● REQUIRED WORK
Write out each line of the items below as a JSON list of strings, one string per line, skipping blank lines.

● Source records
==================================================
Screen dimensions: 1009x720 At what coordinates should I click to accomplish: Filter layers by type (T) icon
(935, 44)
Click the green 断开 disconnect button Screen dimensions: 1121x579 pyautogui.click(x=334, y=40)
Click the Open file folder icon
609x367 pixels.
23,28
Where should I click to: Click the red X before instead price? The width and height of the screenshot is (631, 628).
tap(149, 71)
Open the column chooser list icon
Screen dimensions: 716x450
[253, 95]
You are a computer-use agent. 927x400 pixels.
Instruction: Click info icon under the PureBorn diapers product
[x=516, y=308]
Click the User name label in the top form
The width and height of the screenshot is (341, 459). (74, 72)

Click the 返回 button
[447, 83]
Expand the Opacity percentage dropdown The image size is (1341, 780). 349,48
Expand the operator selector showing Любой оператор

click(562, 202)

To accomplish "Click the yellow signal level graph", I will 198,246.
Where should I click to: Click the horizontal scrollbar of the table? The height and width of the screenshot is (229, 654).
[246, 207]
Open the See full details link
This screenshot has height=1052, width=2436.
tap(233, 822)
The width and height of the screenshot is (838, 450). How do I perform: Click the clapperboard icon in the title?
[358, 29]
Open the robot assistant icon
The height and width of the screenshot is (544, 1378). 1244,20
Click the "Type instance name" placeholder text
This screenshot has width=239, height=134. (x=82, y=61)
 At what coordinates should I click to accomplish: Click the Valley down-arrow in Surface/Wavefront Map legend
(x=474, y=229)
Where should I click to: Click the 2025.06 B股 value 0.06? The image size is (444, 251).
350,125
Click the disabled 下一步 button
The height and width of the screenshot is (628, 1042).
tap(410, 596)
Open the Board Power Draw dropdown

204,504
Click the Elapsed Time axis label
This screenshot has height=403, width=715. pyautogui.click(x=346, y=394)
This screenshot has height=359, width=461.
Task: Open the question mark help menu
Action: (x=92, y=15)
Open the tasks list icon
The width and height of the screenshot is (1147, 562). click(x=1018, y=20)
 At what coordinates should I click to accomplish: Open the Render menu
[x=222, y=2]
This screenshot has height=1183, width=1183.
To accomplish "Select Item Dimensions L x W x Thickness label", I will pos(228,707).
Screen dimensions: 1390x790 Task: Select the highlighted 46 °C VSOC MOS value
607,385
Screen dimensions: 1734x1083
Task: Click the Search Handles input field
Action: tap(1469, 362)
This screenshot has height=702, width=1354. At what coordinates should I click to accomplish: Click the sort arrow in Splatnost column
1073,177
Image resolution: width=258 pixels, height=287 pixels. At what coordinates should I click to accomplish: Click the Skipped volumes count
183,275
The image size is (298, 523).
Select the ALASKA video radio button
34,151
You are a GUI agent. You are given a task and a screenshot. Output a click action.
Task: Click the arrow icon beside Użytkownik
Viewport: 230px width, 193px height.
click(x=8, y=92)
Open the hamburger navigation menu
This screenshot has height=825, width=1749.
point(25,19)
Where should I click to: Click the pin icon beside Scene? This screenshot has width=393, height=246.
==================================================
● WRITTEN ANSWER
[
  "Screen dimensions: 1009x720 At what coordinates should I click to accomplish: Filter layers by type (T) icon",
  "(935, 44)",
  "Click the green 断开 disconnect button Screen dimensions: 1121x579 pyautogui.click(x=334, y=40)",
  "Click the Open file folder icon",
  "609x367 pixels.",
  "23,28",
  "Where should I click to: Click the red X before instead price? The width and height of the screenshot is (631, 628).",
  "tap(149, 71)",
  "Open the column chooser list icon",
  "Screen dimensions: 716x450",
  "[253, 95]",
  "You are a computer-use agent. 927x400 pixels.",
  "Instruction: Click info icon under the PureBorn diapers product",
  "[x=516, y=308]",
  "Click the User name label in the top form",
  "The width and height of the screenshot is (341, 459). (74, 72)",
  "Click the 返回 button",
  "[447, 83]",
  "Expand the Opacity percentage dropdown The image size is (1341, 780). 349,48",
  "Expand the operator selector showing Любой оператор",
  "click(562, 202)",
  "To accomplish \"Click the yellow signal level graph\", I will 198,246.",
  "Where should I click to: Click the horizontal scrollbar of the table? The height and width of the screenshot is (229, 654).",
  "[246, 207]",
  "Open the See full details link",
  "This screenshot has height=1052, width=2436.",
  "tap(233, 822)",
  "The width and height of the screenshot is (838, 450). How do I perform: Click the clapperboard icon in the title?",
  "[358, 29]",
  "Open the robot assistant icon",
  "The height and width of the screenshot is (544, 1378). 1244,20",
  "Click the \"Type instance name\" placeholder text",
  "This screenshot has width=239, height=134. (x=82, y=61)",
  " At what coordinates should I click to accomplish: Click the Valley down-arrow in Surface/Wavefront Map legend",
  "(x=474, y=229)",
  "Where should I click to: Click the 2025.06 B股 value 0.06? The image size is (444, 251).",
  "350,125",
  "Click the disabled 下一步 button",
  "The height and width of the screenshot is (628, 1042).",
  "tap(410, 596)",
  "Open the Board Power Draw dropdown",
  "204,504",
  "Click the Elapsed Time axis label",
  "This screenshot has height=403, width=715. pyautogui.click(x=346, y=394)",
  "This screenshot has height=359, width=461.",
  "Task: Open the question mark help menu",
  "Action: (x=92, y=15)",
  "Open the tasks list icon",
  "The width and height of the screenshot is (1147, 562). click(x=1018, y=20)",
  " At what coordinates should I click to accomplish: Open the Render menu",
  "[x=222, y=2]",
  "This screenshot has height=1183, width=1183.",
  "To accomplish \"Select Item Dimensions L x W x Thickness label\", I will pos(228,707).",
  "Screen dimensions: 1390x790 Task: Select the highlighted 46 °C VSOC MOS value",
  "607,385",
  "Screen dimensions: 1734x1083",
  "Task: Click the Search Handles input field",
  "Action: tap(1469, 362)",
  "This screenshot has height=702, width=1354. At what coordinates should I click to accomplish: Click the sort arrow in Splatnost column",
  "1073,177",
  "Image resolution: width=258 pixels, height=287 pixels. At what coordinates should I click to accomplish: Click the Skipped volumes count",
  "183,275",
  "The image size is (298, 523).",
  "Select the ALASKA video radio button",
  "34,151",
  "You are a GUI agent. You are given a task and a screenshot. Output a click action.",
  "Task: Click the arrow icon beside Użytkownik",
  "Viewport: 230px width, 193px height.",
  "click(x=8, y=92)",
  "Open the hamburger navigation menu",
  "This screenshot has height=825, width=1749.",
  "point(25,19)",
  "Where should I click to: Click the pin icon beside Scene? This screenshot has width=393, height=246."
]